PSR J0537−6910

Observation data Epoch J2000 Equinox ICRS
- Constellation: Dorado
- Right ascension: 05^{h} 37^{m} 47.6^{s}
- Declination: −69° 10′ 20″

Characteristics
- Spectral type: Pulsar

Astrometry
- Distance: 170,000 ly (52,000 pc)

Details
- Rotation: 16.1222220245 ms
- Age: 4,930 years
- Other designations: PSR J0537−69, CXOU J053747.3−691020, XMMU J053747.4−691020, CXOU J053747.4−691019, [CWG2006] 4.

Database references
- SIMBAD: data

= PSR J0537−6910 =

Pulsar in the constellation Dorado

PSR J0537−6910 is a pulsar that is 4,930 years old (not including the light travel time to Earth). It is located about 170,000 light-years away, in the southern constellation of Dorado, and is located in the Large Magellanic Cloud. It rotates at 62.026 hertz (16.122 milliseconds) and is characteristic age of 4,930 years old.

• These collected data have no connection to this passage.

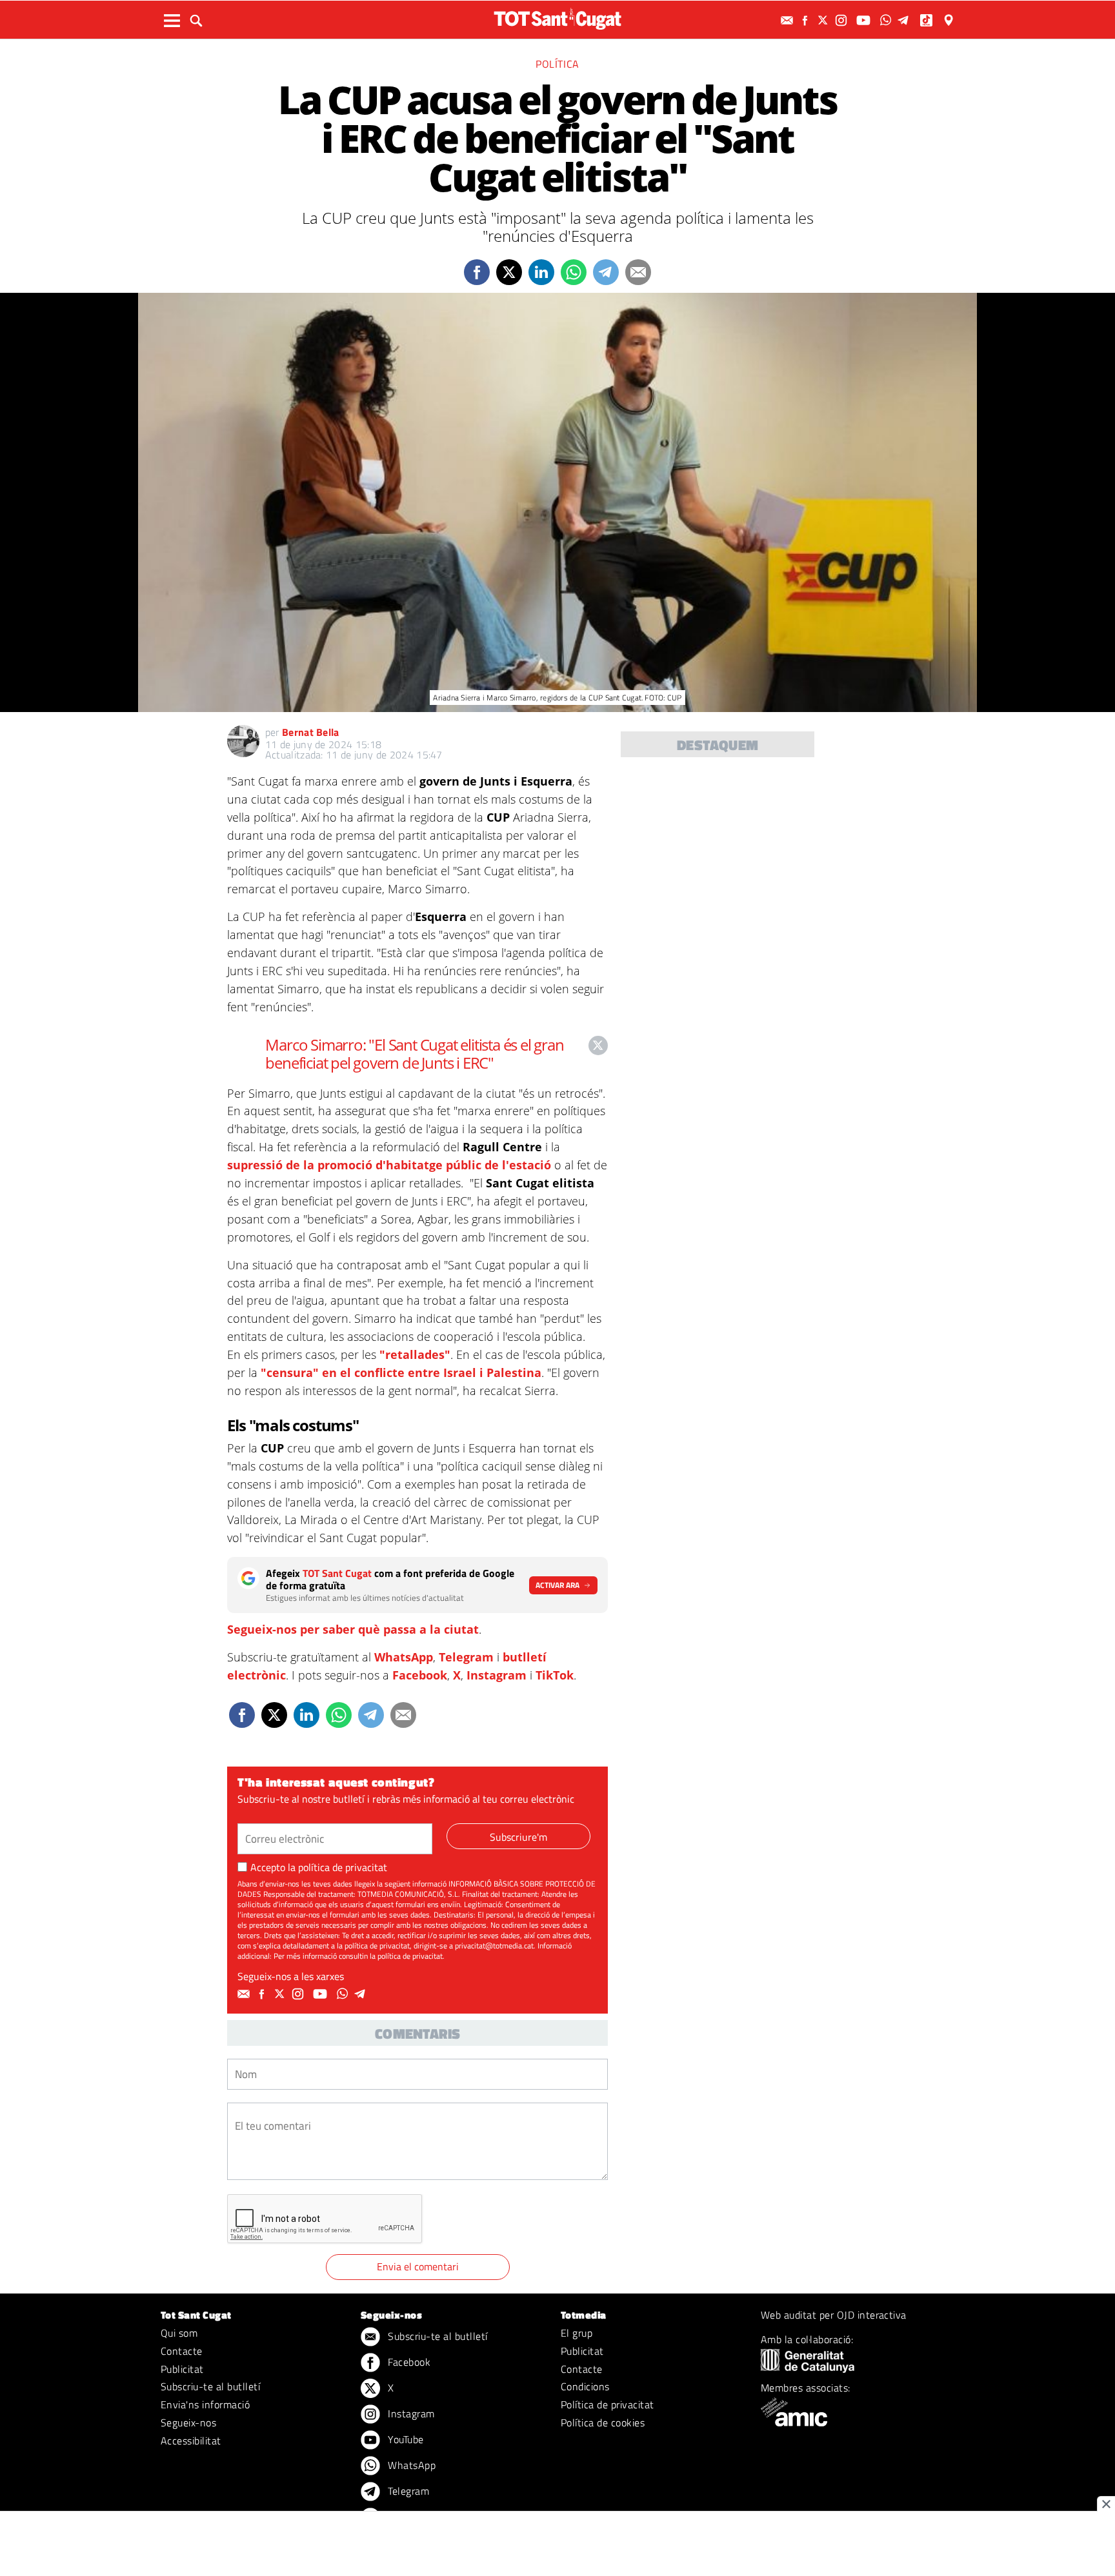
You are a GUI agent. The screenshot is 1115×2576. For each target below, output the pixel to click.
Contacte (182, 2351)
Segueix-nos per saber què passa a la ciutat (353, 1629)
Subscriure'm (518, 1837)
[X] (824, 20)
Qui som (179, 2333)
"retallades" (414, 1354)
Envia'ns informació (205, 2404)
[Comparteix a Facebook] (477, 272)
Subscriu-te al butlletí (210, 2386)
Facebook (419, 1675)
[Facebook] (806, 20)
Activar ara (557, 1585)
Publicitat (182, 2369)
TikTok (555, 1675)
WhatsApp (403, 1657)
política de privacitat (342, 1867)
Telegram (466, 1657)
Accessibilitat (191, 2440)
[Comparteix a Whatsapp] (574, 272)
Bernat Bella (310, 732)
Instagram (497, 1675)
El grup (576, 2333)
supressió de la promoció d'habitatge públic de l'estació (389, 1165)
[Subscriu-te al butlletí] (788, 20)
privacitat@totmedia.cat (494, 1945)
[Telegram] (905, 20)
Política (557, 64)
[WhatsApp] (887, 20)
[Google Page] (950, 20)
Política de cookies (603, 2422)
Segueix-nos (188, 2422)
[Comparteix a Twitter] (509, 272)
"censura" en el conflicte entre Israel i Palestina (401, 1372)
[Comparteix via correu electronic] (638, 272)
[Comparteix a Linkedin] (541, 272)
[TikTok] (927, 20)
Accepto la (318, 1867)
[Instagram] (842, 20)
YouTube (404, 2439)
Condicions (585, 2386)
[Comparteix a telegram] (606, 272)
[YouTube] (865, 20)
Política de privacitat (607, 2404)
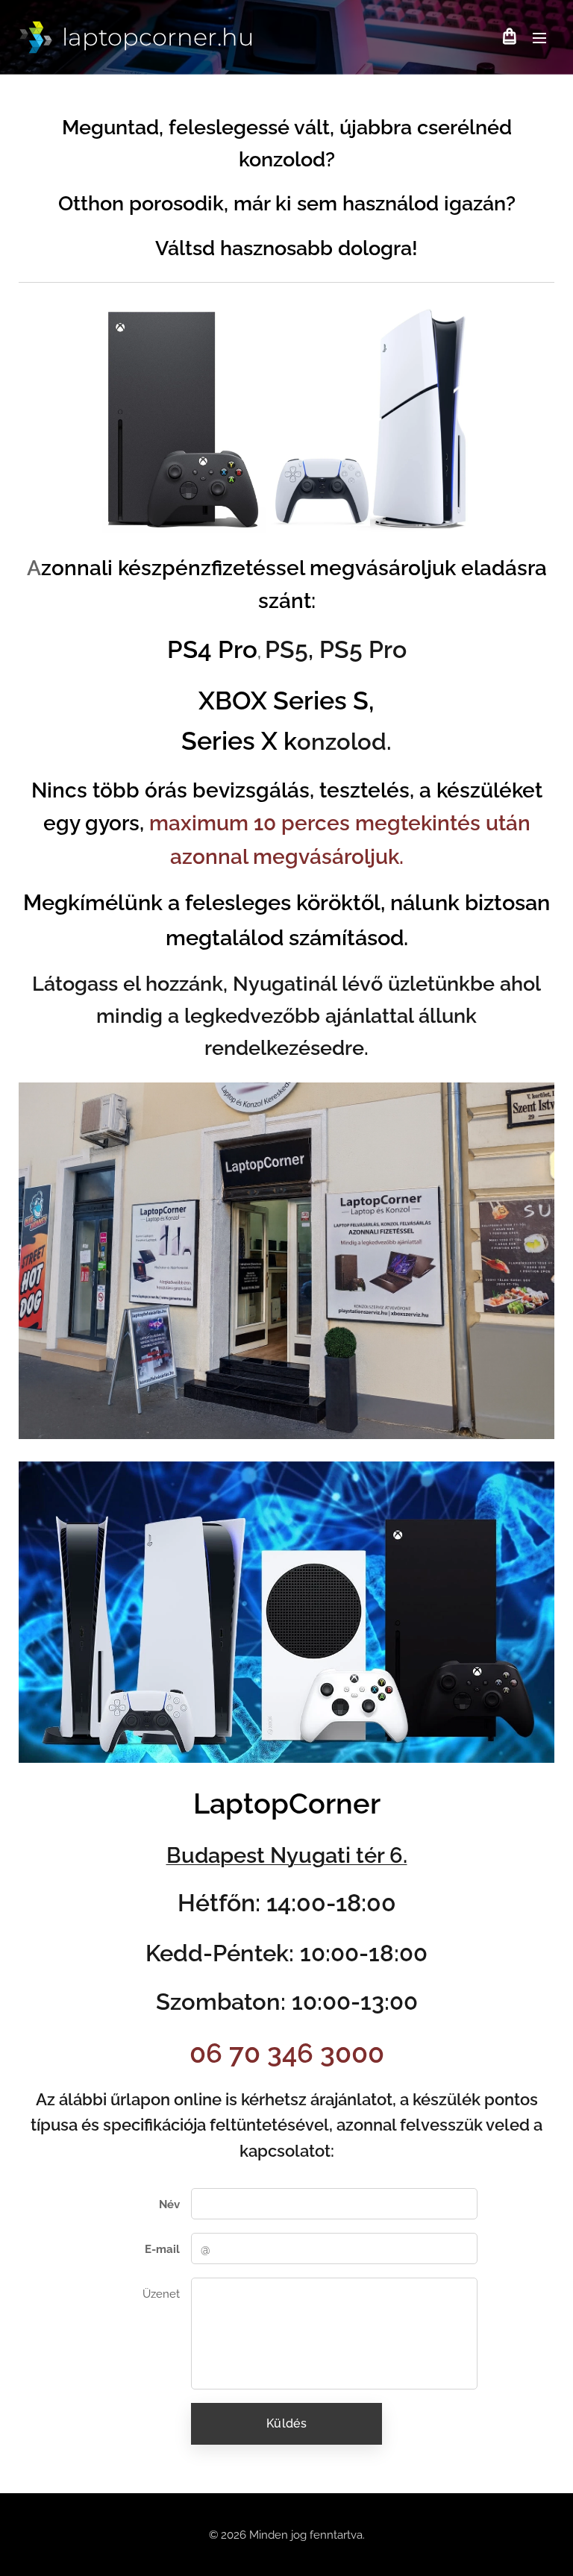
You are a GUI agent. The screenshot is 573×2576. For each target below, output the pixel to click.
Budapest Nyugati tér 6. (286, 1855)
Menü (539, 37)
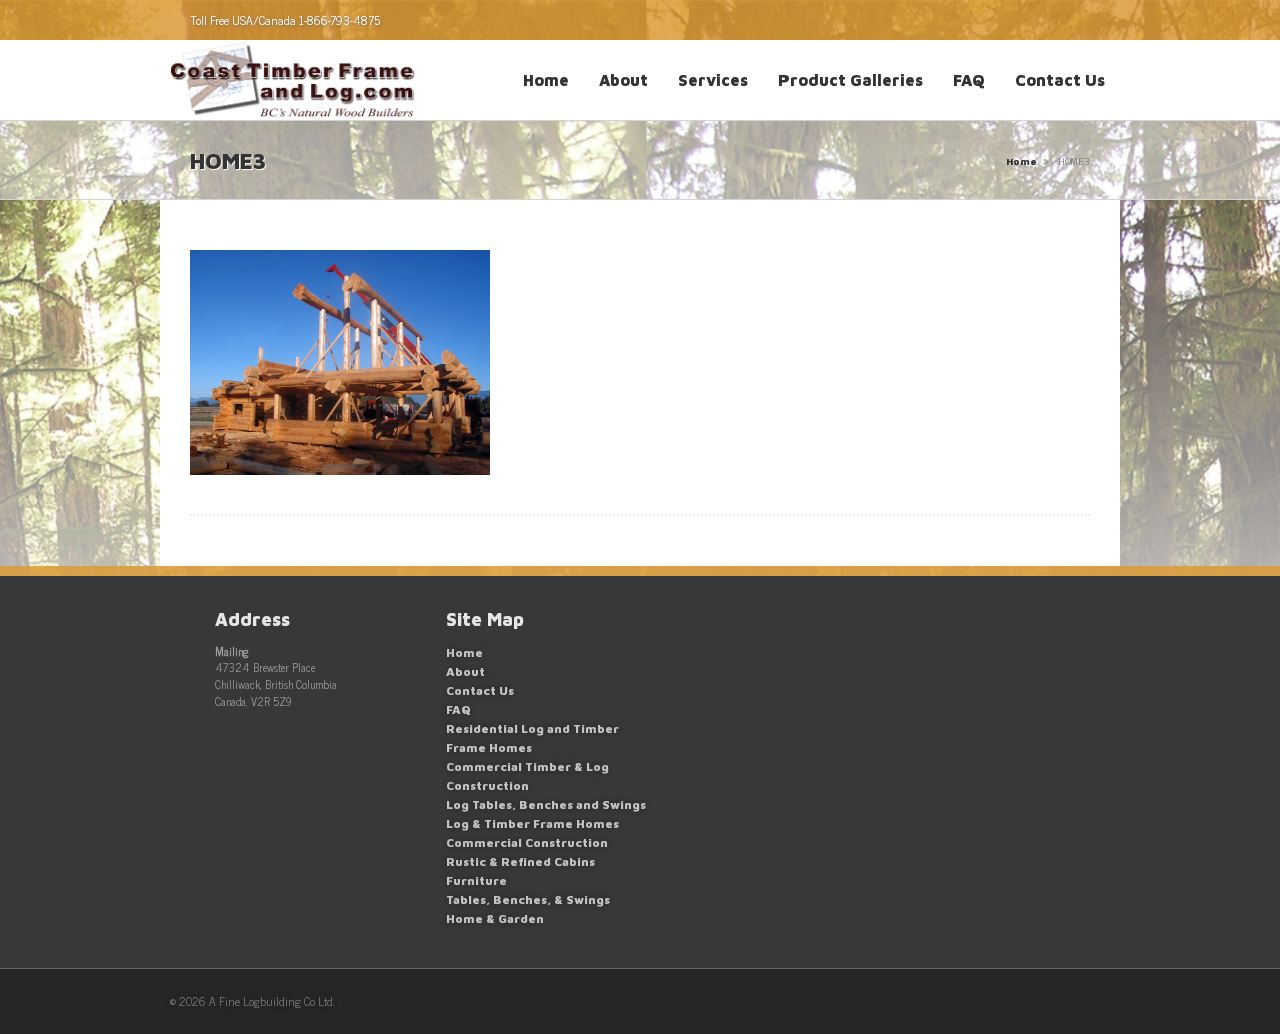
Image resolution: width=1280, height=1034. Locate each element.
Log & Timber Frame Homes (532, 823)
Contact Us (1060, 80)
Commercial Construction (527, 842)
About (623, 80)
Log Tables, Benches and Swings (546, 804)
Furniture (476, 880)
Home (546, 80)
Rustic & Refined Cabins (520, 861)
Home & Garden (495, 918)
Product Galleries (850, 80)
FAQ (969, 80)
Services (713, 80)
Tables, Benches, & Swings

A team at LANL advanced that it is possible to predict starquakes in PSR J0537−6910, meaning that it may be possible to devise a way to forecast glitches at least in some exceptional pulsars. The same team observed magnetic pole drift on this pulsar with observational data from Rossi X-ray Timing Explorer.